Quebec activists promise hostile royal reception

It's a good job the Duchess of Cambridge has been brushing up on her French. William and Catherine have been told to expect vocal protests from republicans and French-speaking separatists when their first overseas royal tour reaches Quebec this weekend.

The couple touch down in Ottawa today for a 10-day tour of Canada which is keenly anticipated by monarchists.

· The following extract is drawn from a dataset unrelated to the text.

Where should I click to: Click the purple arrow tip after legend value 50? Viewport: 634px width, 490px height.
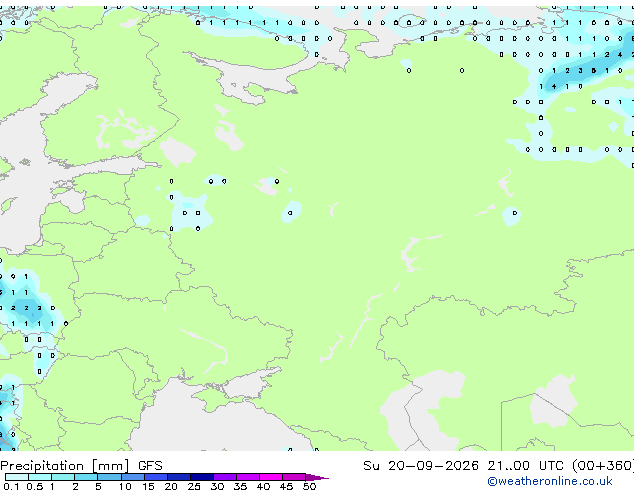click(x=317, y=477)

They will join an expected 500,000-strong crowd in the capital for the Canada Day celebrations tomorrow.

But the welcome is expected to be less friendly when the royal party travels through Montreal and arrives in Quebec City on Sunday.

Quebec is a hotbed of pro-independence and republican views and where opposition to the Queen's role as Canada's head of state first prompted protests during her 1964 visit.

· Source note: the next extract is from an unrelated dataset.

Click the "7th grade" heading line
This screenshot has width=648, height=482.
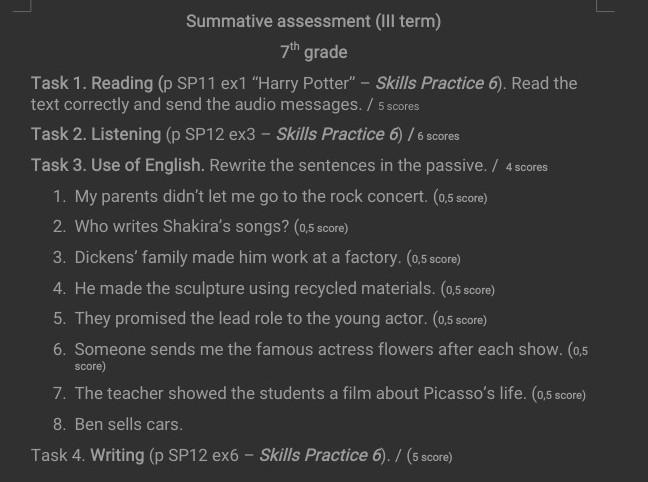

A fringe separatist group, Réseau de Résistance du Québécois (RRQ), has promised to disrupt the Duke and Duchess's city hall appearance. The group's website, has posted the slogan "William go away!" above a statement: "Rest assured we will do everything in our power to make his stay with us as disagreeable as possible."

The Resistance group, which expects to bring 300 members to the protest, has already proved that it can make life difficult for visiting royalty.

It staged a rowdy protest during a visit to Montreal by Prince Charles and the Duchess of Cornwall in 2009, forcing security to hustle the heir to the throne into an armoury through the back door. The RRQ statement said: "A majority of Quebecers reject the British monarchy, an outdated and undemocratic institution that costs Quebec taxpayers a fortune and represents the exploitation of so many peoples throughout the history of the British Empire."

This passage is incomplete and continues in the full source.